• AIM OF THE EXERCISE
Copy exactly the lines that run from the line containing "You are a computer-use agent. The height" to the end of the material below, both ends included.

• INPUT MATERIAL

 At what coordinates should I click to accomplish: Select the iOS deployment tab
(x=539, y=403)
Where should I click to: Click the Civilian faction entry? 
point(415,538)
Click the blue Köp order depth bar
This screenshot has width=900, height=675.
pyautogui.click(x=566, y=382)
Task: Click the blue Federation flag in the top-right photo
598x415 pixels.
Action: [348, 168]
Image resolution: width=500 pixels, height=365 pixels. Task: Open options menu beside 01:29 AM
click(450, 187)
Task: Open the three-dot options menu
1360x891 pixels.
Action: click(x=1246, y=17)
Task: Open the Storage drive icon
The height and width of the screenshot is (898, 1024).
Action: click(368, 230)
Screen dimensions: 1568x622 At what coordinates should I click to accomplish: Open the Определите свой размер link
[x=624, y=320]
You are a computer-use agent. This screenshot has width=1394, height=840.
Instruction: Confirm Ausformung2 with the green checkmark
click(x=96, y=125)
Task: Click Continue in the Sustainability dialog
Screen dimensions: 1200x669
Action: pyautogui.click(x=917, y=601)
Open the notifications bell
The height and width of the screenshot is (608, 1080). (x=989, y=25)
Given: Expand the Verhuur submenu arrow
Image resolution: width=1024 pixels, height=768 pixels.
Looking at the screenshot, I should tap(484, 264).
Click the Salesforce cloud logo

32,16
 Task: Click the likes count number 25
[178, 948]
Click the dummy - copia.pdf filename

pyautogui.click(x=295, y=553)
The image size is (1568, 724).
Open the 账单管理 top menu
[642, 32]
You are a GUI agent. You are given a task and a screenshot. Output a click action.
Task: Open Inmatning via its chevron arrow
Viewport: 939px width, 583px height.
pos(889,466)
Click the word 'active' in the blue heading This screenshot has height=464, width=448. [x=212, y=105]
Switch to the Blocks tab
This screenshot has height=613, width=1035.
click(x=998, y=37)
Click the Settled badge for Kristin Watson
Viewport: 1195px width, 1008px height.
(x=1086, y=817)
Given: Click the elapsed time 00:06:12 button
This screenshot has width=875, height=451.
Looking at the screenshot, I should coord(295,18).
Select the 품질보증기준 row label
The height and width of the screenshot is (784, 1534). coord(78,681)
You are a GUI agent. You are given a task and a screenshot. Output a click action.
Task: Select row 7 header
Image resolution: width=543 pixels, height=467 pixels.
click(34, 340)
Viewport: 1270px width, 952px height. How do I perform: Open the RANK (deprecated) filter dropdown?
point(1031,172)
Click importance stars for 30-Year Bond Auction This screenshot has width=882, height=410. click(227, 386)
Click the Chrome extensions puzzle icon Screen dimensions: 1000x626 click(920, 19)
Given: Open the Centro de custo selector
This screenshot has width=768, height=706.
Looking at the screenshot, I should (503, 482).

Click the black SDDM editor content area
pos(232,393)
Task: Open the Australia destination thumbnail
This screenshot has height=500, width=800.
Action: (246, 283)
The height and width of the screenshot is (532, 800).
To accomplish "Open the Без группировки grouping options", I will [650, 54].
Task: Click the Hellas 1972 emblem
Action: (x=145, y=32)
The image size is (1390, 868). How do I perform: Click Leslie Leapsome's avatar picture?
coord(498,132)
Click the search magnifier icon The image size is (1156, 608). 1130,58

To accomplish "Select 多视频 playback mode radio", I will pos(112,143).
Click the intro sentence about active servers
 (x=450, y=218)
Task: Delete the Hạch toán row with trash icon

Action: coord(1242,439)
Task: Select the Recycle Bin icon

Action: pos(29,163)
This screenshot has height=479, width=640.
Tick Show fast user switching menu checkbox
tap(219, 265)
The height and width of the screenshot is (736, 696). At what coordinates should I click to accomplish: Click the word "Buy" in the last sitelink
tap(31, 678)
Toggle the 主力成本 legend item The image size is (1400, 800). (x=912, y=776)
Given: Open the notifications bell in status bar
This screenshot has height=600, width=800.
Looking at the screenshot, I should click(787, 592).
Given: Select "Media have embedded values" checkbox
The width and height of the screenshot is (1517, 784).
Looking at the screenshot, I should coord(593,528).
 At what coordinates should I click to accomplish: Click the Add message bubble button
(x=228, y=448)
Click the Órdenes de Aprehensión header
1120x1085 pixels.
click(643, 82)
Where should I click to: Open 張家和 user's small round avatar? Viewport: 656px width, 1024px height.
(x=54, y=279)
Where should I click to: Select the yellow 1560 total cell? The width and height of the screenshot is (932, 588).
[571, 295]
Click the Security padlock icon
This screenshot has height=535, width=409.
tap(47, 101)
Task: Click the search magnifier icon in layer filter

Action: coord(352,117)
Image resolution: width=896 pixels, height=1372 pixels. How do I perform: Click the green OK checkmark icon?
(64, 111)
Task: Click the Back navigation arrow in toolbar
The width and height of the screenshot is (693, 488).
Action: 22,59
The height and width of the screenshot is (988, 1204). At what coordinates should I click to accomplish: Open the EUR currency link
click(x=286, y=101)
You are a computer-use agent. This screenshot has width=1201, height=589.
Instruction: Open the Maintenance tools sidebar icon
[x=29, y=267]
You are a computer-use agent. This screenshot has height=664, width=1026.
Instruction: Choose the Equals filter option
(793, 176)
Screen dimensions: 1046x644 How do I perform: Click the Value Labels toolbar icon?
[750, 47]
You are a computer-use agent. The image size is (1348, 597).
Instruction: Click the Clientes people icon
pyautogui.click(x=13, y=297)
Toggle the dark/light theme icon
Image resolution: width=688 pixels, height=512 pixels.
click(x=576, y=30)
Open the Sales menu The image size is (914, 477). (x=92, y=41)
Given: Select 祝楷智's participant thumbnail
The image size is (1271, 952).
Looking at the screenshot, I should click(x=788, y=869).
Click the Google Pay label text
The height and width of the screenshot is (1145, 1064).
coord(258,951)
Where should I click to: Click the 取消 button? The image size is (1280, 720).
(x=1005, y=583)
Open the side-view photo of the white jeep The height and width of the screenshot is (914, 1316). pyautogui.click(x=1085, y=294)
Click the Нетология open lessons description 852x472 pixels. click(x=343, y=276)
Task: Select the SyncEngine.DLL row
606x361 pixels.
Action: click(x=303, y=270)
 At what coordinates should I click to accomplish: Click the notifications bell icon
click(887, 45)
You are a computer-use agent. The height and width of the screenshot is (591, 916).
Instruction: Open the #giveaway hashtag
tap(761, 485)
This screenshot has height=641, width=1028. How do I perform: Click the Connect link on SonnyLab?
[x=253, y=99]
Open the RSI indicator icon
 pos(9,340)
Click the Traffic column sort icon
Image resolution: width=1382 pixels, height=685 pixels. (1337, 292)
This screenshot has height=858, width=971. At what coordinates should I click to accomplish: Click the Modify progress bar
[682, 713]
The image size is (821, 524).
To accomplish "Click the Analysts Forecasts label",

• FINISHED EXERCISE
You are a computer-use agent. The height and width of the screenshot is (591, 916).
Instruction: Open the #giveaway hashtag
tap(761, 485)
This screenshot has height=641, width=1028. How do I perform: Click the Connect link on SonnyLab?
[x=253, y=99]
Open the RSI indicator icon
 pos(9,340)
Click the Traffic column sort icon
Image resolution: width=1382 pixels, height=685 pixels. (1337, 292)
This screenshot has height=858, width=971. At what coordinates should I click to accomplish: Click the Modify progress bar
[682, 713]
The image size is (821, 524).
To accomplish "Click the Analysts Forecasts label",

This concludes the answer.